▶ _EXTRACTED DATA_
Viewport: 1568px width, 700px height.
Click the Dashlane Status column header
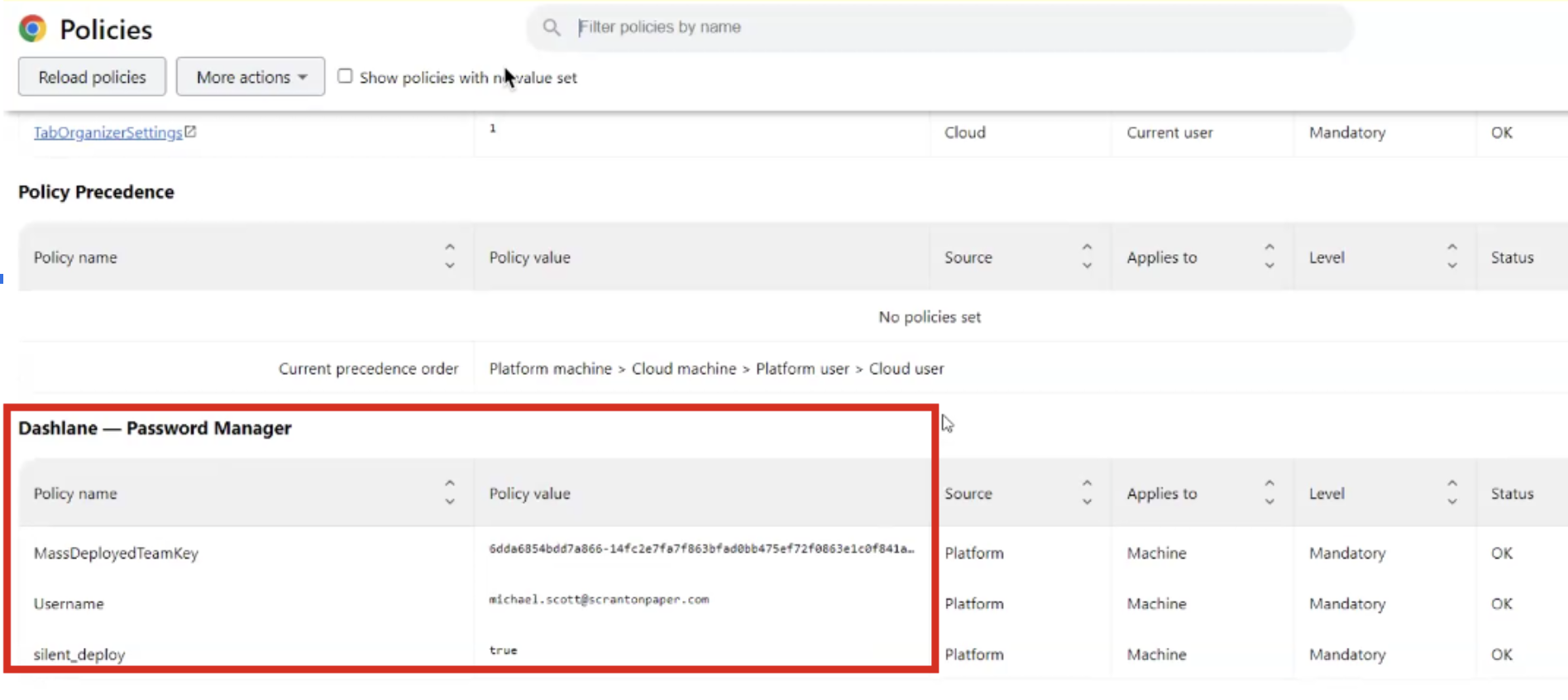point(1512,493)
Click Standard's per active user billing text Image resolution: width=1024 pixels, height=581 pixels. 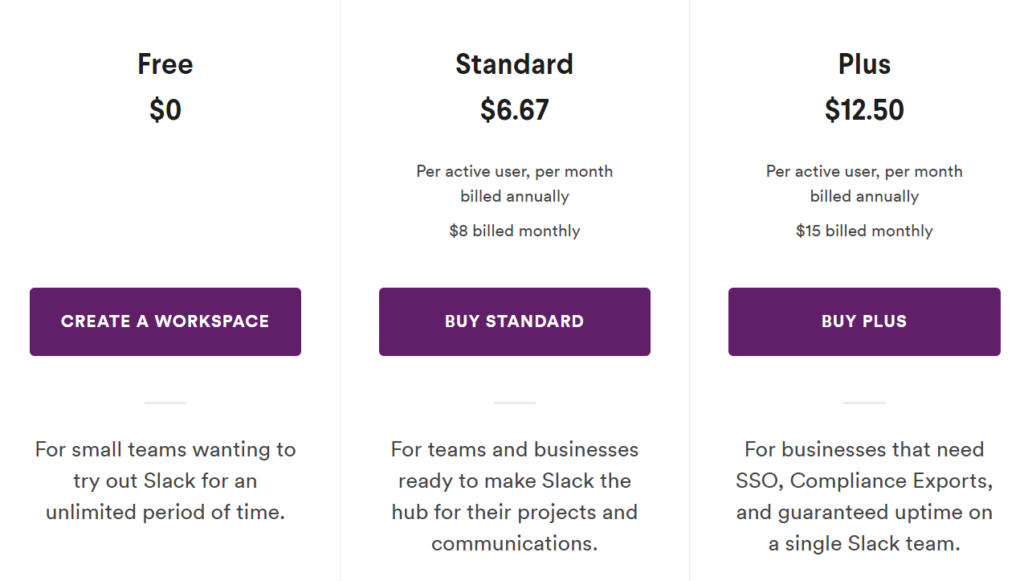pyautogui.click(x=515, y=183)
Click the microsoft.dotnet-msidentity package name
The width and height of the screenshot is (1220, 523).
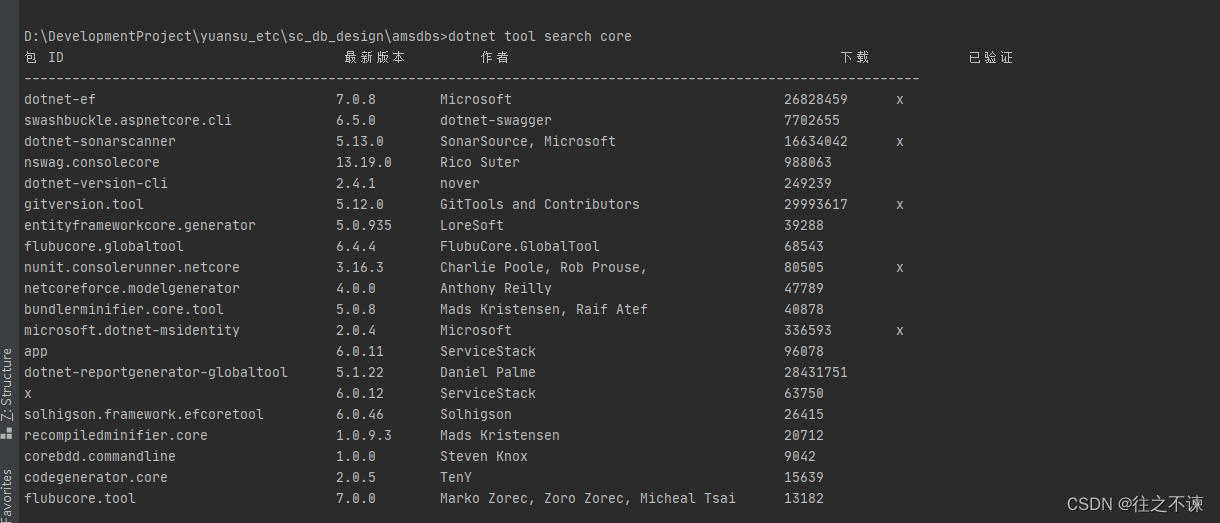[132, 330]
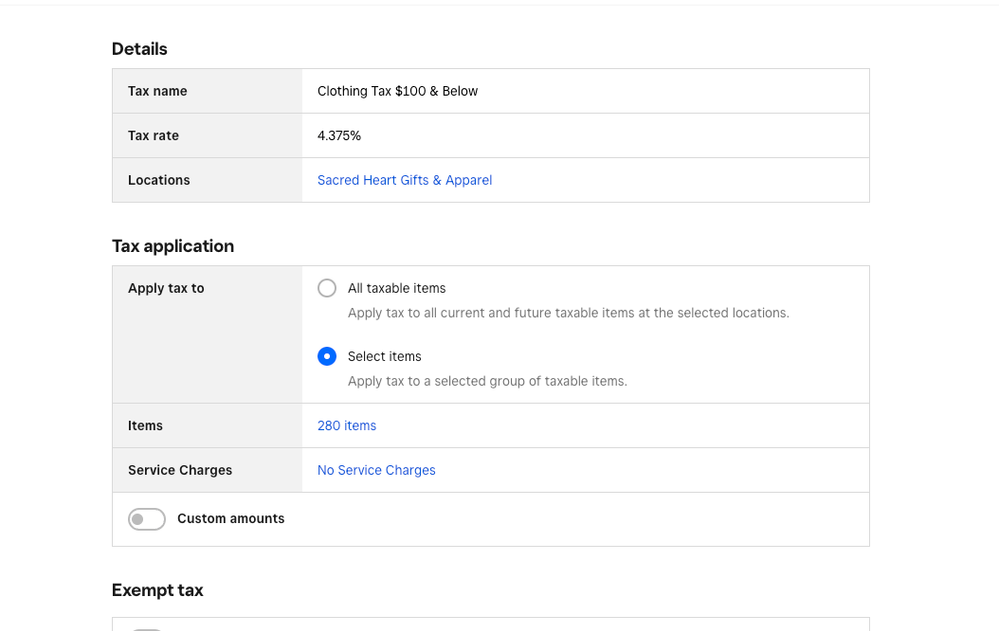Click the Details section heading

139,49
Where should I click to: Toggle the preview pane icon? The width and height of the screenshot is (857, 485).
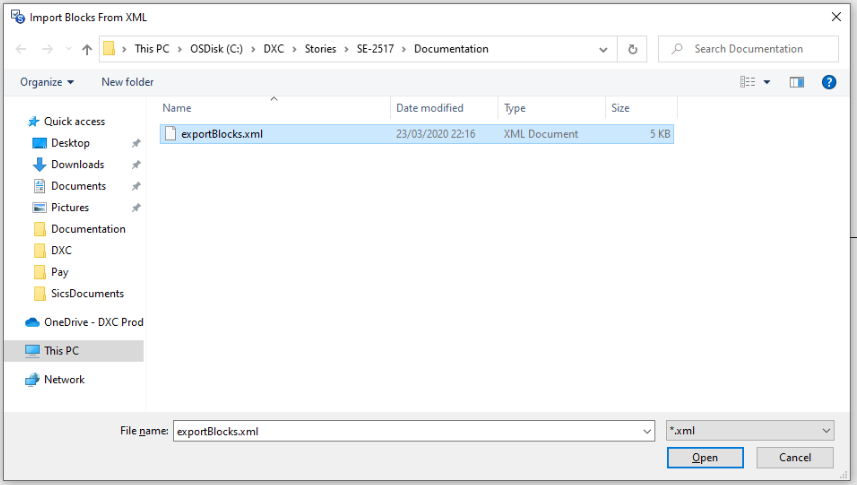[x=797, y=82]
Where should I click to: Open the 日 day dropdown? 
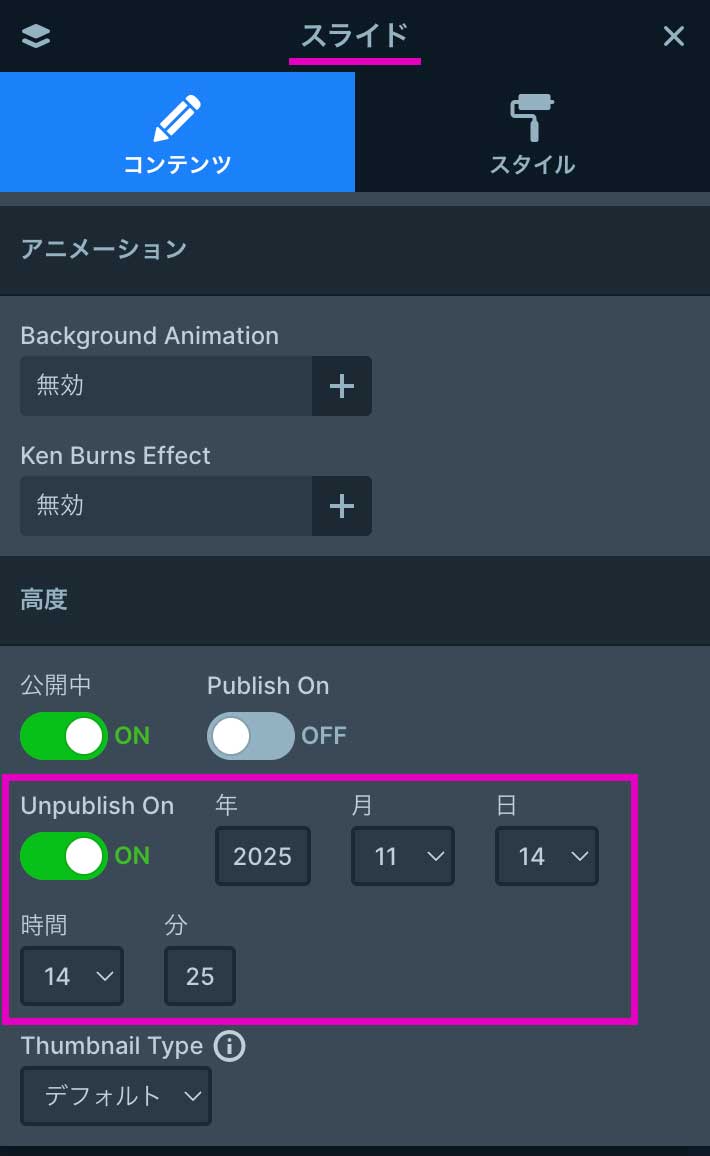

▶ _WHAT THIS TASK INVOLVES_
For this exercise, set down exactly the lines that run from the line holding "Click the microsoft.dotnet-msidentity" to the last line of the records above; include both end lines and omit pictures.

▶ _SOLUTION TO THIS EXERCISE_
Click the microsoft.dotnet-msidentity package name
The width and height of the screenshot is (1220, 523).
[132, 330]
Click the Details section heading

139,49
Where should I click to: Toggle the preview pane icon? The width and height of the screenshot is (857, 485).
[x=797, y=82]
Where should I click to: Open the 日 day dropdown? 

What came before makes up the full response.